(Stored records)
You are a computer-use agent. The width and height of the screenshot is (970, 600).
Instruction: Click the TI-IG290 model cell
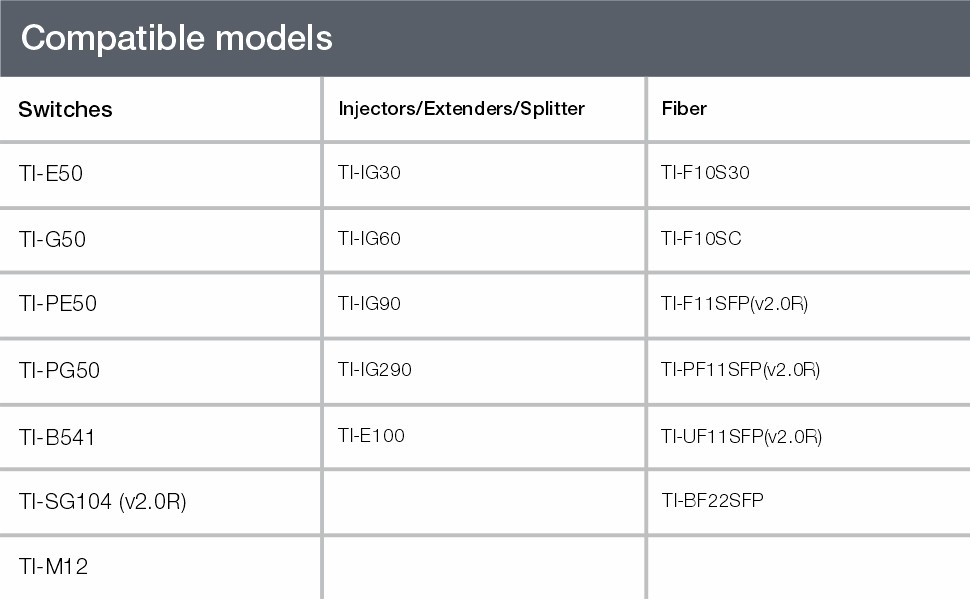(374, 369)
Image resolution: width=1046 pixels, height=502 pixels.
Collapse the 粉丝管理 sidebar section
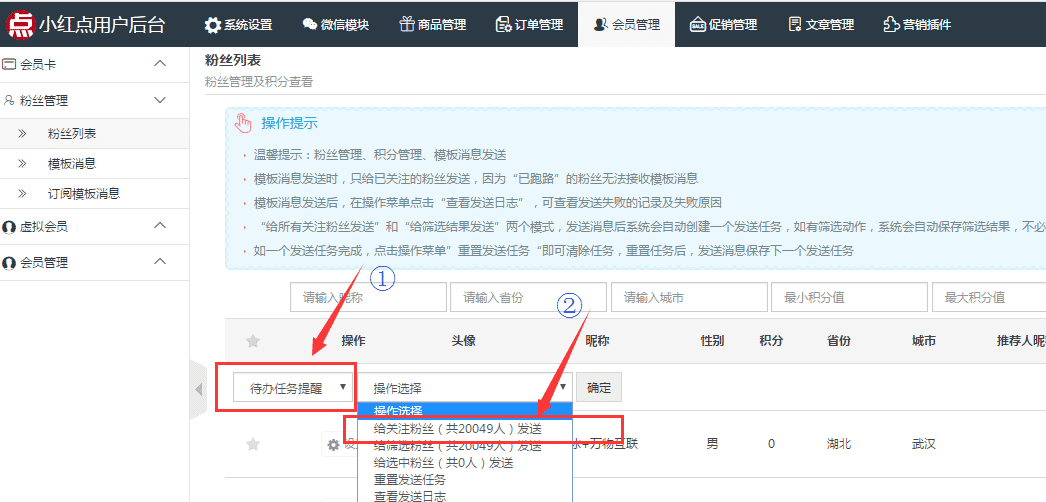click(159, 101)
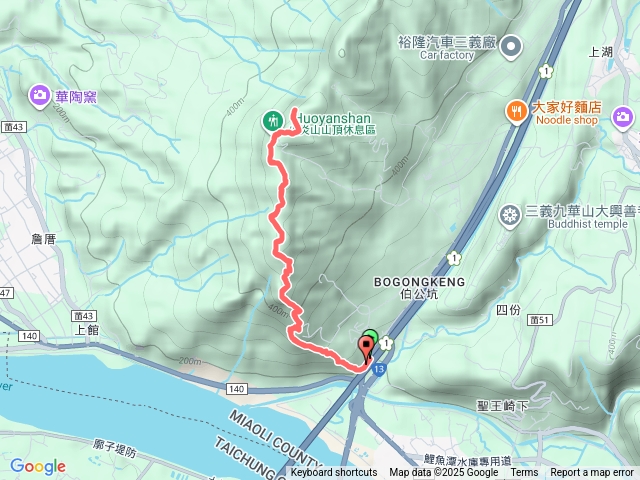Open Keyboard shortcuts

334,473
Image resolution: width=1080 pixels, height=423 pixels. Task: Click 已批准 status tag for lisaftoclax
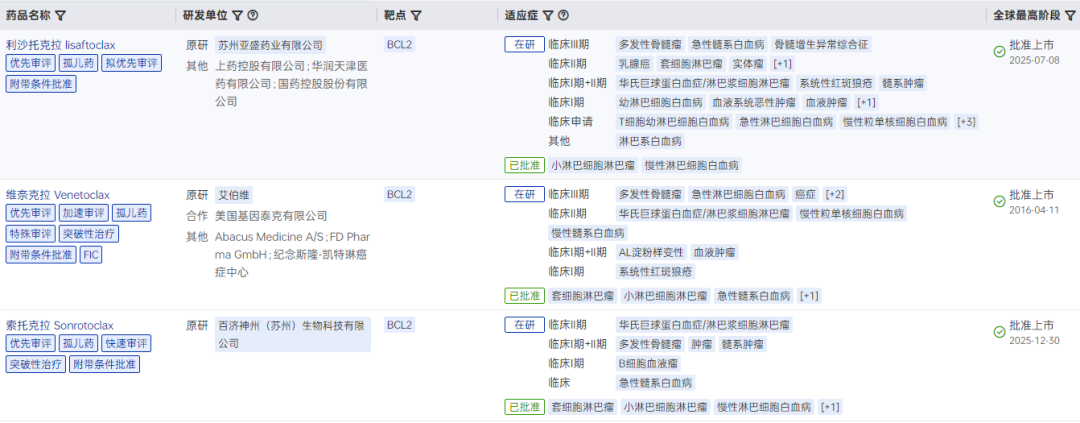tap(525, 165)
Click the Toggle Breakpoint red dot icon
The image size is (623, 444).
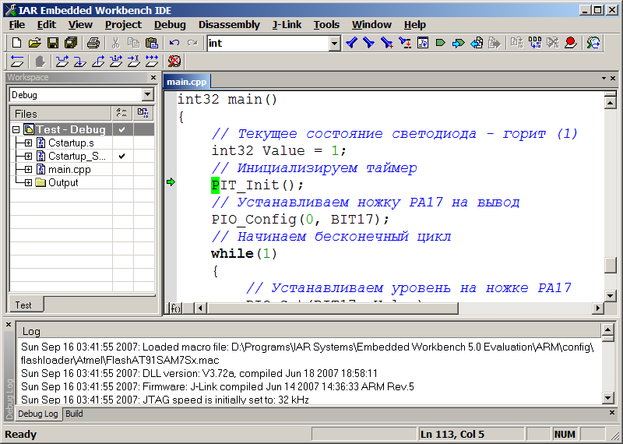click(x=570, y=43)
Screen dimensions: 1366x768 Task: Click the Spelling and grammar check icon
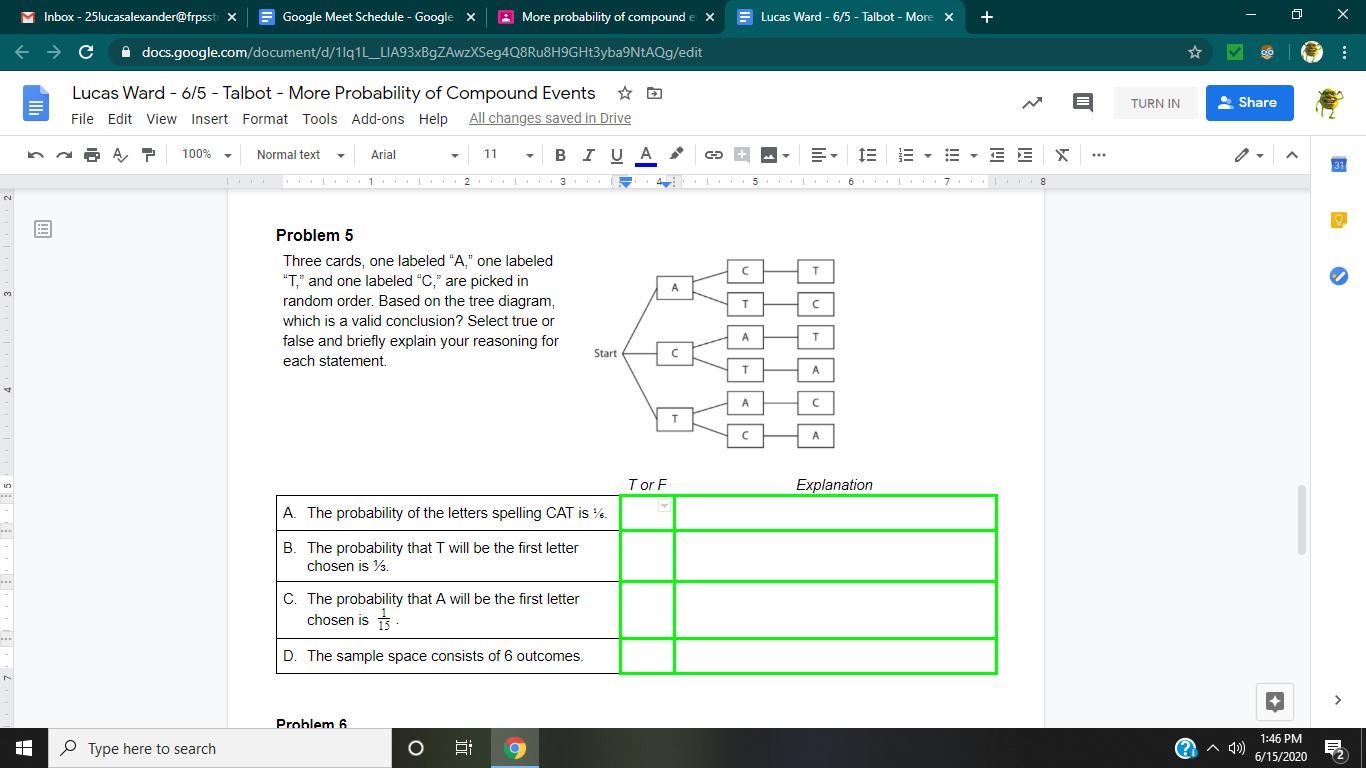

§ **Goal of the exercise**
Take each line above that contains "icon" and copy it out.

§ **Result of this task**
Click the Toggle Breakpoint red dot icon
Screen dimensions: 1366x768 Task: Click the Spelling and grammar check icon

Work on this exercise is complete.